= Forget-Me-Nots: Poems to Learn by Heart =

2012 collection of poems compiled by Mary Ann Hoberman

Forget-Me-Nots: Poems to Learn by Heart is a collection of poems compiled by Mary Ann Hoberman, with illustration work by Michael Emberley. It was published in 2012 by Little, Brown.

Hoberman did not write the poems, but she chose which ones would be in the book. The works were made by 57 poets. Some of the poets catered to children while others had catered to adults in their careers. The book has a range of poems with different difficulty levels and lengths.

Watercolor paints, pastels, and pencils were used to make the illustrations.

The book gives advice to children on how to more easily memorize poems so they can be repeated without looking at the written work. The advice is at the end of the book.

==Reception==
Publishers Weekly gave the work a starred review, and stated that the work was "multidimensional and thoughtful".

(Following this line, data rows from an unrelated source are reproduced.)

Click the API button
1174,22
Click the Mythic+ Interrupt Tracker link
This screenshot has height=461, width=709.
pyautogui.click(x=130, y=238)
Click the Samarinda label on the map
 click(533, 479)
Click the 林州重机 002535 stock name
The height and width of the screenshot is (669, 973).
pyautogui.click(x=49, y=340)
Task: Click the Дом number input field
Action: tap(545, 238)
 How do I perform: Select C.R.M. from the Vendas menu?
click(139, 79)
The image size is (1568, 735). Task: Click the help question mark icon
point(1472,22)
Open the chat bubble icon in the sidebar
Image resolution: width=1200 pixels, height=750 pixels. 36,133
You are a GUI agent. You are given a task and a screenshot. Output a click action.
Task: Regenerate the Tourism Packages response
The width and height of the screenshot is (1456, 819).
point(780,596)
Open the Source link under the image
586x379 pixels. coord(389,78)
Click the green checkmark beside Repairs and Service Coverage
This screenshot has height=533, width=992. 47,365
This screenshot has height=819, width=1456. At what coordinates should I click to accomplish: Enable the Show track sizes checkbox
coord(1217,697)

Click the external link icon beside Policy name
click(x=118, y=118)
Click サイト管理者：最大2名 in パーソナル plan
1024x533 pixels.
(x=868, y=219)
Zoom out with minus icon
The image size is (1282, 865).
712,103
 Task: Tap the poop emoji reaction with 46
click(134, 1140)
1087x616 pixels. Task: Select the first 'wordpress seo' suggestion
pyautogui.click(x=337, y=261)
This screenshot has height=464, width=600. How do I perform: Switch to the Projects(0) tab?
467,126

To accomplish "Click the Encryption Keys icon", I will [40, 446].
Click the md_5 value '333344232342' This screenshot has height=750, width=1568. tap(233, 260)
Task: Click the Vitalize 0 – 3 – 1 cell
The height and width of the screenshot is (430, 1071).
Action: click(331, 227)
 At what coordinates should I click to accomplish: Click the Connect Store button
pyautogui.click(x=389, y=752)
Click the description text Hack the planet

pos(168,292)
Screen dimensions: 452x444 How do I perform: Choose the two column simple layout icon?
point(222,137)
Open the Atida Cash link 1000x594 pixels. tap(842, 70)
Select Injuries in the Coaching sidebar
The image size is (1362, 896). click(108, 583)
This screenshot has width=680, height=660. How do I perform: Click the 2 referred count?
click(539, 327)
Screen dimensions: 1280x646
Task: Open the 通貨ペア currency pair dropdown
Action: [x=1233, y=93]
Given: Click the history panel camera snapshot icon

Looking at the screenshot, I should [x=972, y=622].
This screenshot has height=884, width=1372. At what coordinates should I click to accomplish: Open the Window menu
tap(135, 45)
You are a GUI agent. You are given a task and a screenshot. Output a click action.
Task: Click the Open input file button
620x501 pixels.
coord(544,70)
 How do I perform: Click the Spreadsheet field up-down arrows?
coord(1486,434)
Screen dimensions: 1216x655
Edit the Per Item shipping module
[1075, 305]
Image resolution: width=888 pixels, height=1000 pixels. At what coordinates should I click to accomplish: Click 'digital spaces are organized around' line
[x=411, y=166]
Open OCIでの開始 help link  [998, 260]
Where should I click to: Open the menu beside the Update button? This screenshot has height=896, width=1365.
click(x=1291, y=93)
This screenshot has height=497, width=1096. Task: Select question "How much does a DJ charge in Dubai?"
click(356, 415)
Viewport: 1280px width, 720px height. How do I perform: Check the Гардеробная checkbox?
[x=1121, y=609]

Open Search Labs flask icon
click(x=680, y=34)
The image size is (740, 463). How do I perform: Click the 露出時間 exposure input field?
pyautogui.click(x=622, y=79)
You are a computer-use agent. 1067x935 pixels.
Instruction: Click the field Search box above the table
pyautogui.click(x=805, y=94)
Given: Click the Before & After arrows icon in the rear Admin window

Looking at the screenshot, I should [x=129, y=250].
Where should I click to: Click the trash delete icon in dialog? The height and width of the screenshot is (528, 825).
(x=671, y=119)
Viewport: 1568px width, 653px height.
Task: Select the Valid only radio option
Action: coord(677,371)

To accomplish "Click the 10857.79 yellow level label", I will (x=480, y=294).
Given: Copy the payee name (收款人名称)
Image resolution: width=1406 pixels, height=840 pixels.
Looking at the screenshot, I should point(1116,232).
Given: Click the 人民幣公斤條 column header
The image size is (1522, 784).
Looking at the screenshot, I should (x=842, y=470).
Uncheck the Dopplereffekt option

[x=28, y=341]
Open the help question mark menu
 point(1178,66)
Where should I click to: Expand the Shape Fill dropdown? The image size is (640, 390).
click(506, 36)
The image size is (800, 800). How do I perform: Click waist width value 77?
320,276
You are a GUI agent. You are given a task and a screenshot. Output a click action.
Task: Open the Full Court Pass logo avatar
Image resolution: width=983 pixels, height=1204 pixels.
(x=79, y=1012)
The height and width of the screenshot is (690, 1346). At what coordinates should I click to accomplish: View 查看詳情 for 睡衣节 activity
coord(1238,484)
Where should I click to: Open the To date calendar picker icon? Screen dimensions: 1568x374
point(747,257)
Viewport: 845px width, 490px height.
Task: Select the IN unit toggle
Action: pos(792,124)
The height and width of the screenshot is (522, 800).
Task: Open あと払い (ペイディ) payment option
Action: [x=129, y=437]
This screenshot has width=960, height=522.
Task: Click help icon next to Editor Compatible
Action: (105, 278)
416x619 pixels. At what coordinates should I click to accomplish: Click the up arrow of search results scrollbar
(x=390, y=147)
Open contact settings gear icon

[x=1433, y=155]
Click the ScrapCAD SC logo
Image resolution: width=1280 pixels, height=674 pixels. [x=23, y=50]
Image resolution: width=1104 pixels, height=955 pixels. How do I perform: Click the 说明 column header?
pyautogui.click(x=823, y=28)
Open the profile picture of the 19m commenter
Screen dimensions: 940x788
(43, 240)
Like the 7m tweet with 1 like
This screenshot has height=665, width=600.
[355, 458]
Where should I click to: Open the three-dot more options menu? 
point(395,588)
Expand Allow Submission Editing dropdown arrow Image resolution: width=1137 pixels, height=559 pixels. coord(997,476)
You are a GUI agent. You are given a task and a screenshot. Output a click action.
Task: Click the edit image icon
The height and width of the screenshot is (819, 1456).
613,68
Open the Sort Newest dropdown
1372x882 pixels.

Deborah Stevenson, the editor of Bulletin of the Center for Children's Books, wrote that the reason for the book is "noble", that it is "a pretty delicious assortment in general", that the introduction was "thoughtful", and that the illustrations were "an unassuming wonder".

Susan Dove Lempke, in The Horn Book, wrote that the book is good for a general audience of children and for "poetry lovers".

Carolyn Phelan, in Booklist, stated that the work is "handsome" and that the illustrations are "appealing".

Pamela Paul, in The New York Times, wrote that the poems by Edna St. Vincent Millay were "rather long, intimidating examples".

Amy E. Parker, who worked as a librarian for The Kinkaid School, stated that she recommended the book in a review published by Library Media Connection.

Kirkus Reviews stated that despite it having a lot of ambition, the work overall was "sadly forgettable", and that it was "oversized".